» Textauszug
+++
Jürgen Werth über Psalm 84,6.

Wohl den Menschen, die dich für ihre Stärke halten und von Herzen dir nachwandeln!

Psalm 84,6

Sie sind nicht zu übersehen. Und kaum zu überhören. Kleine und große Gruppen von Menschen, Kinder, Mütter, Großväter. Durchs Jordantal, über die Hügel und Berge Galiläas und Judäas. Alle sind unterwegs nach Jerusalem, nach Zion, zu einem der wichtigen Wallfahrtsfeste, vielleicht zum Laubhüttenfest. Ja, Wallfahrer sind sie. Pilger. Sie erzählen, und sie singen. Immer wieder stimmt einer eines der traditionellen Wallfahrtslieder an. Manche sind uns im alttestamentlichen Buch der Psalmen überliefert. Wenn auch nur die Texte. Leider.

Eines dieser Lieder kennen wir als Psalm 84. Daraus stammt das Losungswort der Herrnhuter Brüdergemeine für heute: „Wohl den Menschen, die dich für ihre Stärke halten und von Herzen dir nachwandeln.“ Immer weiter singen sie. Das kostet keine Kraft. Das bringt Kraft! Sie singen: „Wenn wir durchs dürre Tal ziehen, wird es uns zum Quellgrund, und Frühregen hüllt es in Segen. Wir gehen von einer Kraft zur anderen und schauen den wahren Gott in Zion.“ Ja, sie gehen und leben, sie denken und fühlen ihrem Gott hinterher. Er ist ihr Ziel und ihr Weggefährte. Er geht voraus. Und ist doch gleichzeitig ganz nahe bei ihnen.

Das macht Wallfahrer aus. Pilger.

Das Wort stammt vom lateinischen Wort „pelegrinus“ und bedeutet „in der Fremde sein“. Im Kirchenlatein ist der Pelegrinus ein Mensch, der aus Glaubensgründen seine Heimat verlässt und in die Fremde zieht, eine Wallfahrt unternimmt zu einem Pilgerort.

Der kann zum Beispiel in Israel liegen. Da war ich schon oft. Viele Jahre lang immer wieder auch mit Klaus Vollmer. Der hat uns das auch immer wieder gesagt: Wir sind keine Touristen, die sich einfach nur mal umschauen wollen. Wir sind Pilger. Denn wir sind ja vor allem aus Glaubensgründen in die Fremde gezogen. Auf der Suche nach den Stätten, die in unserem Glauben eine zentrale Rolle spielen. Wir wollen seiner Geschichte mit der Welt näherkommen. Und ihm. Wir sind unterwegs zu Gott und mit ihm.
+++
» Extrahierte Einträge
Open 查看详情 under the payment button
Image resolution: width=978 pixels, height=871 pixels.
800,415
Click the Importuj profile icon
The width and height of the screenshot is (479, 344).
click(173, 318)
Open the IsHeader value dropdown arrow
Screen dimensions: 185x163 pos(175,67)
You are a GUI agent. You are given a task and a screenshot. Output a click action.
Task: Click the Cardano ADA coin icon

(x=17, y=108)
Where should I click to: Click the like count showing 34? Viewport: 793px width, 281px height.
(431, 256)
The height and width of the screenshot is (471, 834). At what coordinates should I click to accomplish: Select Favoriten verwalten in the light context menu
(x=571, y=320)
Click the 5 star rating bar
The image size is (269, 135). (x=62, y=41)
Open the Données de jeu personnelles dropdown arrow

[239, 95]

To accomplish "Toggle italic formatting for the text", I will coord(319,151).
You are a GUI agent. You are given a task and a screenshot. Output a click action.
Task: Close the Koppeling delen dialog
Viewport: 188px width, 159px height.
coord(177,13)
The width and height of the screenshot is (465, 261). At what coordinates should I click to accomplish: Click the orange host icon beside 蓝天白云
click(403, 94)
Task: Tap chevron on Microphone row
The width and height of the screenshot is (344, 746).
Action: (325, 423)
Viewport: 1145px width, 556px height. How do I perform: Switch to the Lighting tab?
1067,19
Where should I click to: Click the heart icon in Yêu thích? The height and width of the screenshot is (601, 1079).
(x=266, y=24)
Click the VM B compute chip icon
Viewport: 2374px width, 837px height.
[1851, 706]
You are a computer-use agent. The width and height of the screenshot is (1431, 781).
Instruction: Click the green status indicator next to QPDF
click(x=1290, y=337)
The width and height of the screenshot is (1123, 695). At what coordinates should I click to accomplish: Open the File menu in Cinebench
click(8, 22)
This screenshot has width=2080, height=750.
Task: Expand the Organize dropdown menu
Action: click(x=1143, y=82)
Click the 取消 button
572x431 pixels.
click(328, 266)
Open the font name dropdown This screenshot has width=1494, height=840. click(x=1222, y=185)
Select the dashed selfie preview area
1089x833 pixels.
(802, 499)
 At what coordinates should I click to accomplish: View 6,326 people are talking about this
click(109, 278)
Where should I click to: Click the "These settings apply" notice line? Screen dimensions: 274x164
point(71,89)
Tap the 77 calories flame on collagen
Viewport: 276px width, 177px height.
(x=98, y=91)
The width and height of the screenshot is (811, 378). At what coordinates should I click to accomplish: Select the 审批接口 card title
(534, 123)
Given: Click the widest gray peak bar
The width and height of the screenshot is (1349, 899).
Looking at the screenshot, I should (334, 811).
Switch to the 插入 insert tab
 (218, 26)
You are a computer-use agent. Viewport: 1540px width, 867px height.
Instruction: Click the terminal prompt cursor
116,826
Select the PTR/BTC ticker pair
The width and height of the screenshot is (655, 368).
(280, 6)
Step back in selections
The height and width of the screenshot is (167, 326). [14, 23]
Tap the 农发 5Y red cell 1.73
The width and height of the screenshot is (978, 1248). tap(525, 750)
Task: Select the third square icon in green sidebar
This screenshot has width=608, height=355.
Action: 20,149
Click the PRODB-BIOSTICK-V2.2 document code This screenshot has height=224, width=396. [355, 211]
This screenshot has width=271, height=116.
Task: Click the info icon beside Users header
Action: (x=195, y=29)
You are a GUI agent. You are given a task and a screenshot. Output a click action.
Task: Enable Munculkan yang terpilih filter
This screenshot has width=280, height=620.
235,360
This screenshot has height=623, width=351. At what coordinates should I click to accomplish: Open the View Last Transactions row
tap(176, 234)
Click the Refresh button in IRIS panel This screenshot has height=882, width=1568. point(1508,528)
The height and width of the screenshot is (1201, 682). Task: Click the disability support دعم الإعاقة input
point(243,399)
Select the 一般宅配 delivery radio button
+++
» Zu erledigende Aufgaben
A) Entnehmen Sie dem Textauszug über Psalm 84 den Abschnitt zwischen „Das Wort stammt“ und „zu einem Pilgerort.“, beide Stellen eingeschlossen, und geben Sie ihn wortgetreu wieder.
B) Schreiben Sie den Textauszug über Psalm 84 im Anschluss an seinen letzten Satz weiter.

» Ergebnisse je Aufgabe
A)
Das Wort stammt vom lateinischen Wort „pelegrinus“ und bedeutet „in der Fremde sein“. Im Kirchenlatein ist der Pelegrinus ein Mensch, der aus Glaubensgründen seine Heimat verlässt und in die Fremde zieht, eine Wallfahrt unternimmt zu einem Pilgerort.

B)
Das gilt ja nicht nur für solche Pilgerreisen. Das ganze Leben von Gläubigen wird oft mit dem Weg eines Pilgers verglichen. Etwa in diesem Lied von 1901, gedichtet von Freda von Bethmann-Hollweg, das nicht zufällig an Psalm 84 erinnert:

Es pilgert durch die Lande
erlöst die sel'ge Schar.
In ihren Reihn tönt leise
ein Lied gar wunderbar.

Es klingt im Land der Tränen
wie sel'ger Jubelklang
und dringt mit tiefem Sehnen
zum Herrn als Lobgesang.

Wir Christen sind Pilger. Wir sind zu Gott unterwegs und mit ihm. Und wir haben ein Ziel. Manchmal das irdische Jerusalem, vor allem aber das himmlische. Um dort nicht mehr nur zu glauben an den lebendigen Gott, sondern „zu schauen den wahren Gott in Zion.“

Und: Er kommt selber mit. Er geht sogar voraus. Und er kennt den Weg.

Er nämlich hat sich auch auf eine Pilgerreise begeben. Die merkwürdigste, denkwürdigste Pilgerreise der Weltgeschichte war das. Gott begibt sich auf Pilgerfahrt. Pilgert zu den Menschen. Vor ein paar Wochen noch haben Sie´s vielleicht gesungen:

„Er kommt aus seines Vaters Schoß und wird ein Kindlein klein,
er liegt dort elend, nackt und bloß in einem Krippelein.
Er wird ein Knecht und ich ein Herr, das mag ein Wechsel sein!
Wie könnt es doch sein freundlicher das Herzejesulein?“
(Nikolaus Hermann, um 1550)

Wir sind immer mit diesem Menschengott unterwegs. Pilgern an seiner Hand. Achten auf seine Weisungen. Leben von den Lebens-Mitteln, die er schenkt. So kommen wir auch auf dürren Wüstenwegen nicht um. Er ist die Stärke, mit der wir es ans Ziel unseres Lebens schaffen.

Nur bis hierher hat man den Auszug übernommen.